Konu ile ilgili değerlendirmelerde bulunan Genel Başkan Abdurrahman Kaan, Türkiye’nin salgın sonrası dönemde dünyanın yeni tedarik noktası haline geleceğini belirtti. Kaan, “Türkiye, jeopolitik konumu itibariyle avantajlı bir konumda yer alıyor. Korona sonrası süreçte, dünya riskleri dağıtmanın ne kadar önemli olduğunu anladı. Çin’e bağımlılığın, kriz yönetiminde tüm yumurtaları aynı sepete koymakla aynı anlama geldiğini gördü. Ayrıca kriz bitse bile psikolojik etkilerinin tam olarak sona ermesi ve üretim-ticaret algısının normalleşmesi zaman alacaktır. Bu noktada Türkiye; hem Koronavirüs salgını sürecinde tüm dünyanın takdirini toplayan süreç yönetimi hem de steril ve güvenli üretim zinciri algısı ile dünyanın yeni tedarik noktası haline geldi.” dedi.
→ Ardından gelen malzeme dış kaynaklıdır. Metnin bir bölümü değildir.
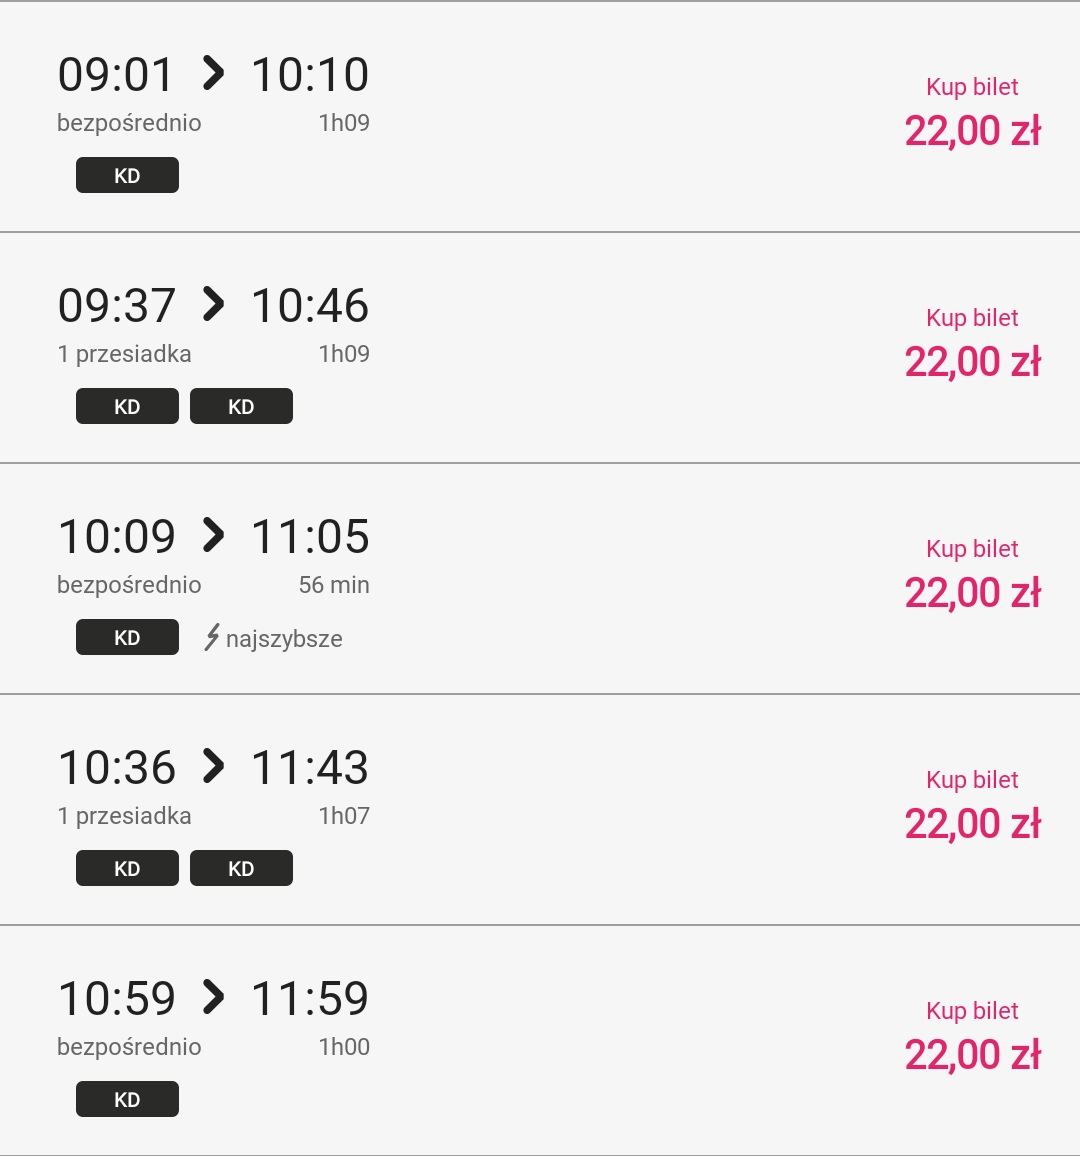Click first KD badge on 09:37 connection

tap(127, 407)
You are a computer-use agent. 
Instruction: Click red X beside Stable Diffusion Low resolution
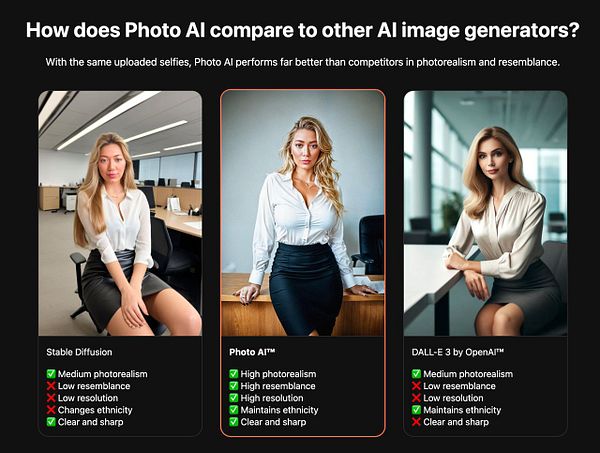[x=51, y=398]
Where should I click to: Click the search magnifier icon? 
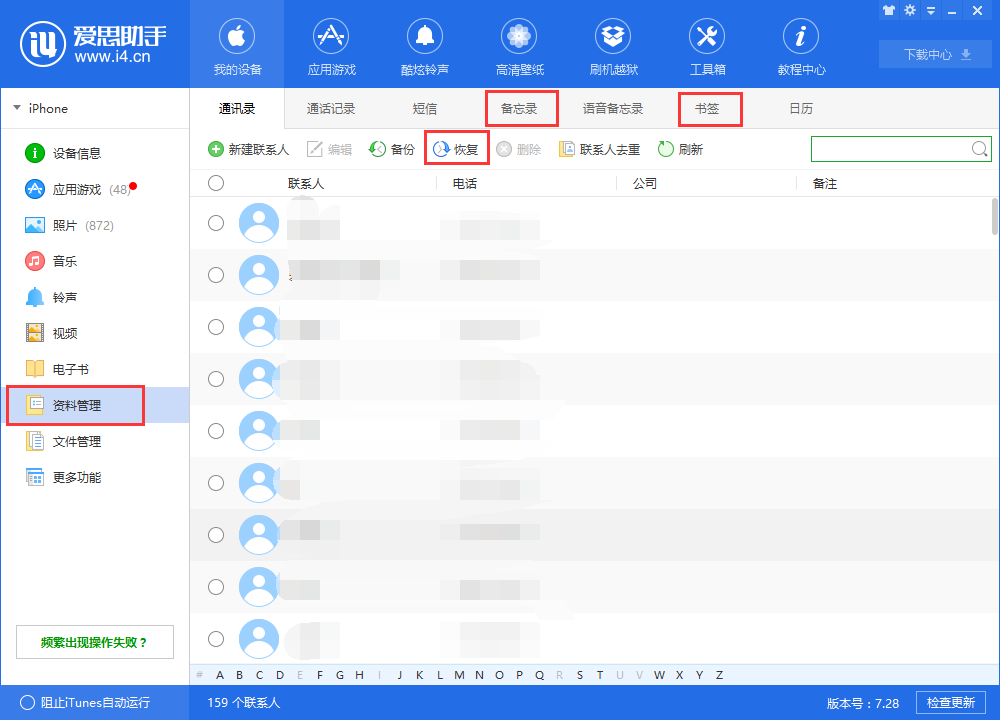pos(981,148)
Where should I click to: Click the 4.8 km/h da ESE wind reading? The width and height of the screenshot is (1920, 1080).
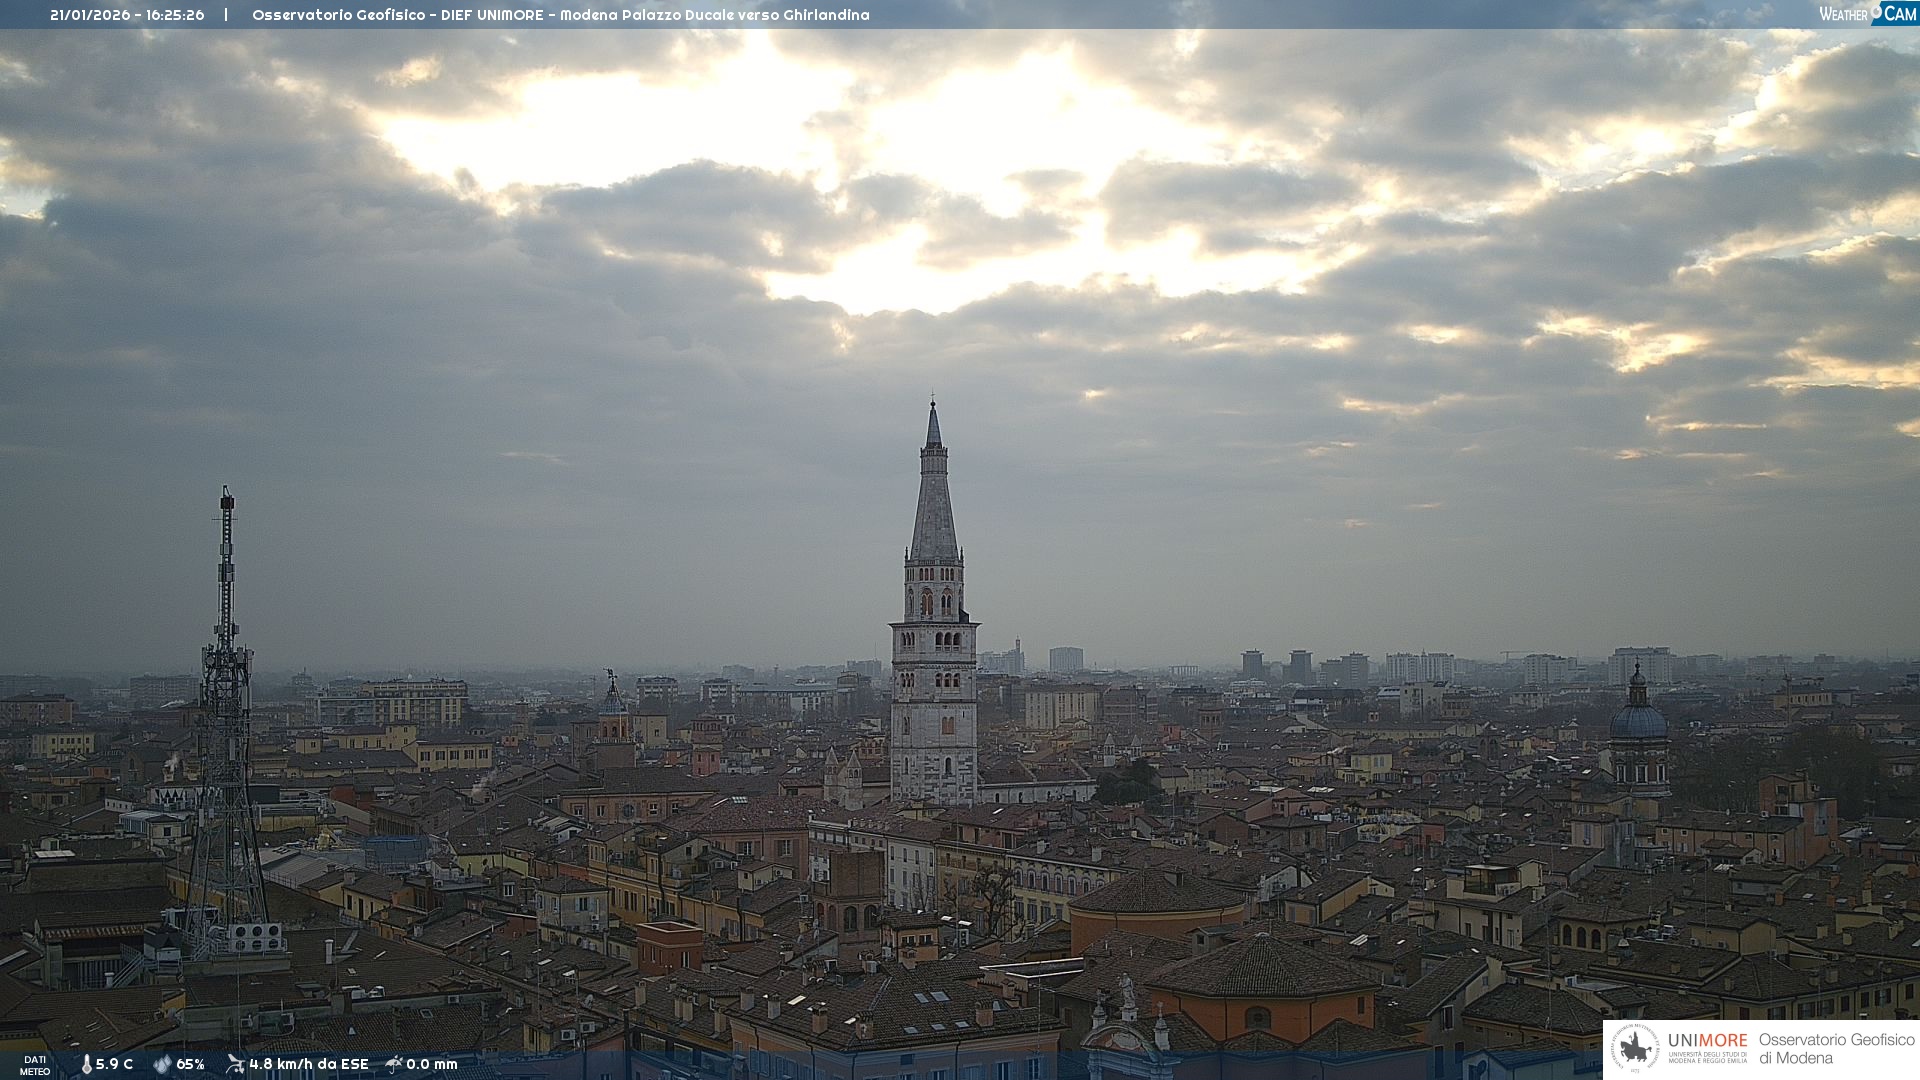308,1065
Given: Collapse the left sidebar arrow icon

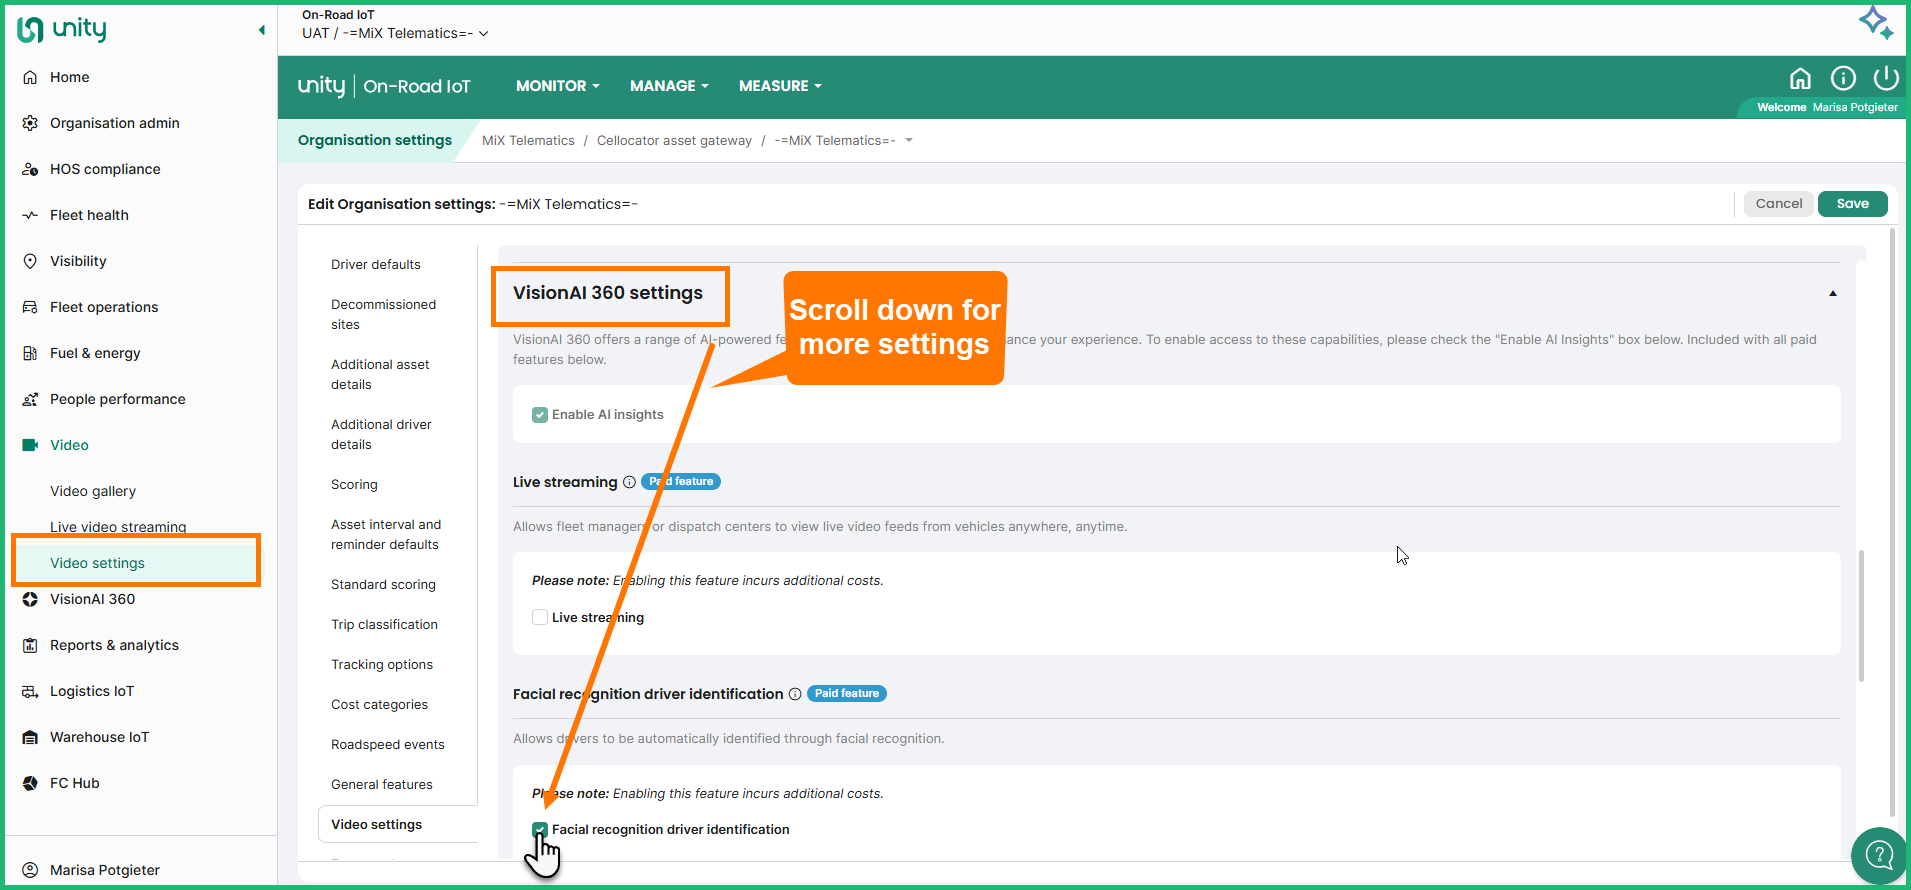Looking at the screenshot, I should pos(262,30).
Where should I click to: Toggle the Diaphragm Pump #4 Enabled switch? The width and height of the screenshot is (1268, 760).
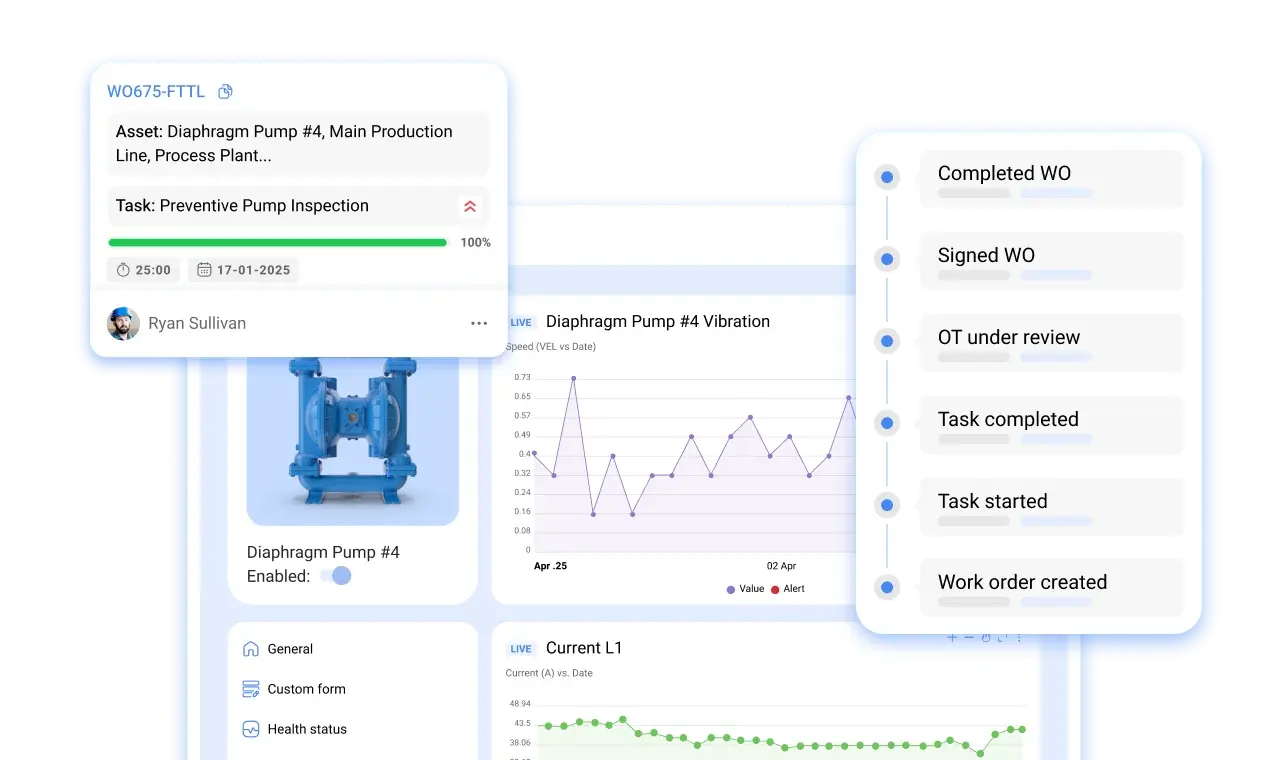(337, 576)
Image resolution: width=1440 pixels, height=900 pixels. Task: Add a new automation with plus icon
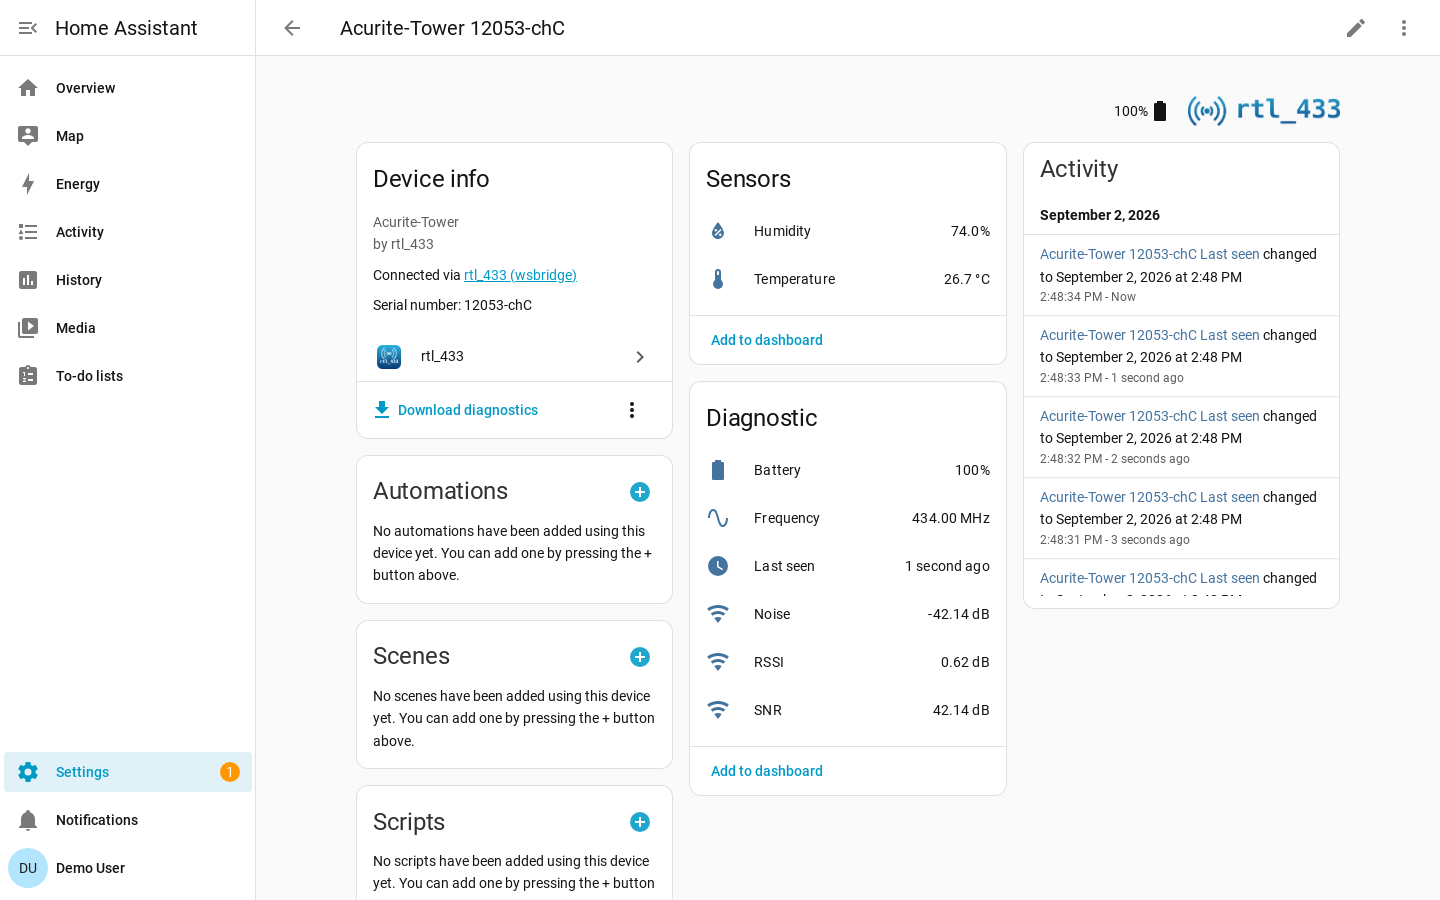[x=640, y=492]
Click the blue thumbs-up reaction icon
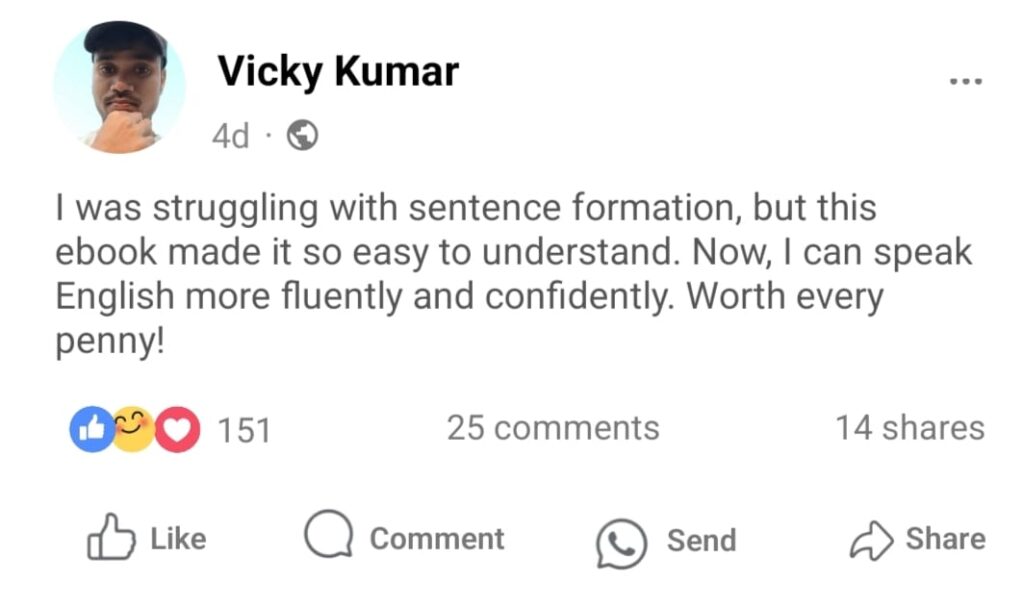 click(x=88, y=429)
Olumlu İmaj Avantaja Çevirilmeli

Bundan sonraki süreçte dünya ihracatında Çin ile rekabet edilen kalemlerde Türkiye’nin avantajlı bir konuma geleceğini kaydeden Kaan,” En fazla ihracat yaptığımız ülkelerde (Almanya, Irak, İngiltere, İtalya, ABD) üretimde yaşanacak kayıplar, yeni siparişlerin ithalat ile kompanse edilmesinin önünü açacaktır. Çin’in ekonomik toparlanma sürecine rağmen sosyal algının uzun vadede değişmeyecek olması Türkiye’yi düşük maliyetli yeni üretici olarak görme eğilimini artıracaktır. Çin, toparlanma sürecinde hızlı üretim ve stok ile fiyat kırma politikasına giderse bu kez ithalatta bağımlı olduğumuz girdi üzerinden yeni bir üretim politikasına gitmemiz mecburi olacaktır. Ayrıca düşük fiyattan piyasaya girecek Çin mamulleri ile rekabet edebilmek için ölçek büyüklüğünün yüksek oranda üretime hazır olması gerekecektir. Bilhassa gıda sektöründe yaşanacak talep artışında Türkiye’nin Çin’e nazaran dünya tüketim algısındaki olumlu imajını bu noktada iyi değerlendirmek gerekiyor.” diye konuştu.

Her Aşaması Düşünülmüş Kompak Üretim ve Yatırım Üsleri

“MÜSİAD Üretim ve Yatırım Üsleri hakkında açıklamalarda bulunan MÜSİAD Üretim ve Ticaret Planlama Üst Kurulu Başkanı Oktay Dede, proje ile ülkemizin her yerinde her türlü olumsuz senaryonun hesaba katıldığı, kompleks üretim tesisleri kurulmasını amaçladıklarını belirtti..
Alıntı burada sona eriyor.